Selain Twitter, Microsoft, dan Booz Allen Hamilton, tak ada yang berniat menjawab pertanyaan yang diajukan The Intercept. Google, Facebook, dan Apple sebagai perusahaan yang punya produk paling populer di masyarakat global termasuk di daftar yang tak mau berkomentar.


Sebelumnya IBM diketahui mendekati Trump tak lama ketika ia terpilih sebagai presiden AS. CEO IBM Ginni Rometty mengirim surat pribadi berisi ucapan selamat dan jabaran enam produk IBM yang dapat digunakan pemerintahan Trump mendatang.
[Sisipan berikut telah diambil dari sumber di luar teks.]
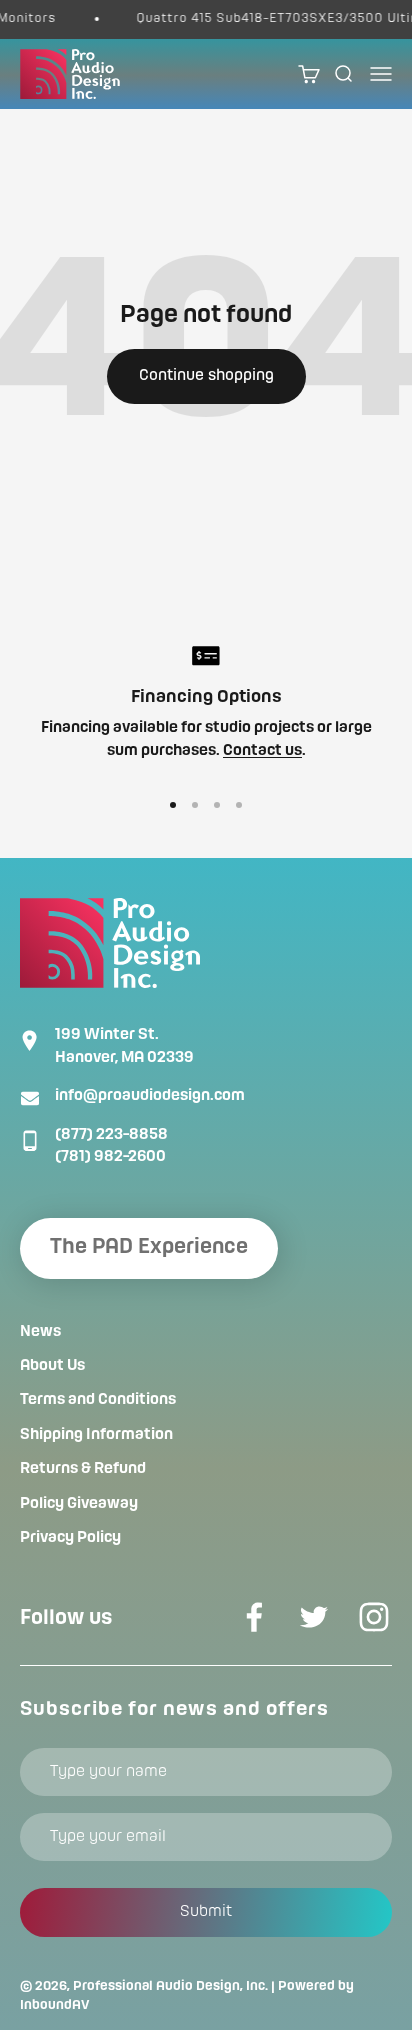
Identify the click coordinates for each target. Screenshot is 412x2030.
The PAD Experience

Meski tak dapat mengartikan diamnya beberapa perusahaan di atas sebagai dukungan terhadap rencana Trump, Ben Wizner selaku jaksa menyebut ada faktor sosial dan etika yang perlu diperhatikan.

"Setiap perusahaan teknologi seharusnya menolak memberi bantuan pada pemerintah yang mengincar pelanggan berdasarkan ras, agama, dan kebangsaan," ungkap Wizner.

Selama masa kampanye pilpres AS, Trump gencar menyuarakan program pengawasan terhadap kaum Muslim di sana.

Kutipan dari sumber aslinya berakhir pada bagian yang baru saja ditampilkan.